Tuesday, 11 October 2022
Worked like a demon today. The ‘roids are doing their bit. Zoomed down to the hospital to get my Peg injection at 5pm. Done. Zoomed home. Cook dinner, clean up, washing, reading, emails. 1am … tick tock. 2am … tick tock. I try to find a Guided Sleep Meditation but they’re all woeful (suggestions please?!) The women sound like they’re balancing chakras and dreamcatchers while frolicking with pumas and swaying to the beat of a vegan-leather drum. The men swing between a blissed-out Julian Clarey, a white ford transit van driver offering school children a ‘ride home’ and Barry White ordering an upsize fries at the McDonalds drive through. I decide to drop the ‘guided’ bit and just run with some sleep meditation music. It works … until it runs through and I wake when it starts again with an intro and advertisement for Les Mills. 4 – 6am I get into the zone – but need to go to the toilet so that’s that night over. Sigh.
Wednesday, 12 October 2022
So here I am, all up to date. I’ve been taking my pain meds religiously – can feel the twinge come on at the 3 hour and 55 minute mark. I know tonight it will kick in big time. Thoroughly miserable and just want this to all piss off.

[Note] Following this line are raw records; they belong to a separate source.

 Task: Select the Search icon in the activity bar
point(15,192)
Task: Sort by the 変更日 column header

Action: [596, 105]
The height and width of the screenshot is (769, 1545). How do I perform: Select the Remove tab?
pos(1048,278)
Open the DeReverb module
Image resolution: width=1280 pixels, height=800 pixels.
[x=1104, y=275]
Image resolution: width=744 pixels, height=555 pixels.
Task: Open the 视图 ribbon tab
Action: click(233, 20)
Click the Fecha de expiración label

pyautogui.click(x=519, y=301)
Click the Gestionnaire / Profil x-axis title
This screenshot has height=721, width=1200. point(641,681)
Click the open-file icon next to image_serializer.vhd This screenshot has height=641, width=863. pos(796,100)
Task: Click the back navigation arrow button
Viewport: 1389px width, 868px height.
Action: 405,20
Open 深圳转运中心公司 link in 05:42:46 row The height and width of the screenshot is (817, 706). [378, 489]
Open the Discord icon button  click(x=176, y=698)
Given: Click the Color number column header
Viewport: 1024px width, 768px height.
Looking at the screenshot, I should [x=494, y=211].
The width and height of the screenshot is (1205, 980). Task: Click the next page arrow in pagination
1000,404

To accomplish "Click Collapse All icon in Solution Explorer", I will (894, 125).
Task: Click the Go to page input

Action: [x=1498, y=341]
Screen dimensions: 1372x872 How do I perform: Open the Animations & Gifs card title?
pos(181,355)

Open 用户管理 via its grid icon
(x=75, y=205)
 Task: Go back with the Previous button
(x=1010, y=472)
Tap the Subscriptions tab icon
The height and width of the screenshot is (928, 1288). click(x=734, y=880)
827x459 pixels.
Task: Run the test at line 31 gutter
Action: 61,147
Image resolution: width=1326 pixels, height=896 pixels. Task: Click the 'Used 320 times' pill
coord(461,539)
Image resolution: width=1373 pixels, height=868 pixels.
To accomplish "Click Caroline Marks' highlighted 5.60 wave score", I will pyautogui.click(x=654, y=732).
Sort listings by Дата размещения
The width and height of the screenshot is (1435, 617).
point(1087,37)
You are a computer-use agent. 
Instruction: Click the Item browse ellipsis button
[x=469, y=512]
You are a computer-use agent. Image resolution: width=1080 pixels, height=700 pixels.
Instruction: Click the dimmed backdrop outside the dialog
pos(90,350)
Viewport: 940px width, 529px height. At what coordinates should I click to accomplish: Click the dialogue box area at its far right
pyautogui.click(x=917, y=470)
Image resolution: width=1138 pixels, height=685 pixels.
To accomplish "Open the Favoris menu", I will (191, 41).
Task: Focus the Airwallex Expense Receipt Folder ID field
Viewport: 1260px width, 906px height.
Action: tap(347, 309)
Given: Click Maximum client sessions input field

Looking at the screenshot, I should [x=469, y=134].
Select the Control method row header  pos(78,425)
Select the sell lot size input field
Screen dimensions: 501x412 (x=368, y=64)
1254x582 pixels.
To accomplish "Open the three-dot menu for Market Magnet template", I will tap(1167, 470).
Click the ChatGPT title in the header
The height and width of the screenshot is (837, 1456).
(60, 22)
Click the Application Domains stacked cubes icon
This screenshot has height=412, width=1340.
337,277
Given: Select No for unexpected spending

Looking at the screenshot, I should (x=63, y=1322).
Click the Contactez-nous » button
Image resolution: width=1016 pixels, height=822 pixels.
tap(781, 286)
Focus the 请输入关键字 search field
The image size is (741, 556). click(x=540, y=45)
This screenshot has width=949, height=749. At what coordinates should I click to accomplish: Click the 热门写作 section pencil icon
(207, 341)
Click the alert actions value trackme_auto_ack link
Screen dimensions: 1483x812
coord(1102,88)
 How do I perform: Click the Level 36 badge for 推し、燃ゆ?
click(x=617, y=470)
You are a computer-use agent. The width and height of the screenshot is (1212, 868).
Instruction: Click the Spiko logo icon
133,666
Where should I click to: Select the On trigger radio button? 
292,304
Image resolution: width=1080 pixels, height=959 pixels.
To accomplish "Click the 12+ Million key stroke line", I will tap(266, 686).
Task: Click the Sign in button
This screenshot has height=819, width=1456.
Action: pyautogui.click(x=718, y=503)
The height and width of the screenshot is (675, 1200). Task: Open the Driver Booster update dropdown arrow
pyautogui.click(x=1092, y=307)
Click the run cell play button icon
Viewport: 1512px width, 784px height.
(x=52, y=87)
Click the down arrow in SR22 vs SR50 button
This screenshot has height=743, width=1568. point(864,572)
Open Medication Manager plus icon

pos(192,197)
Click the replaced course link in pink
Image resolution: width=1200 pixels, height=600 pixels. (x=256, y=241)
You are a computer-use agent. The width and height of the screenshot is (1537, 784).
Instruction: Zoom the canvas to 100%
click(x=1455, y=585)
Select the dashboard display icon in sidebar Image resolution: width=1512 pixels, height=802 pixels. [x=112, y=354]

PS. I would never put dog shit through anyone’s letterbox – or post it (or if I did, I’d at least make sure I had the correct postage – and a return-to-sender address – no point it being anonymous.
PPS. That same beautiful boy who asked how my day was, made a batch of homemade chicken soup for me – from scratch, first time, bought all the ingredients and followed a recipe. He apologised he hadn’t made more because he ran out of stock.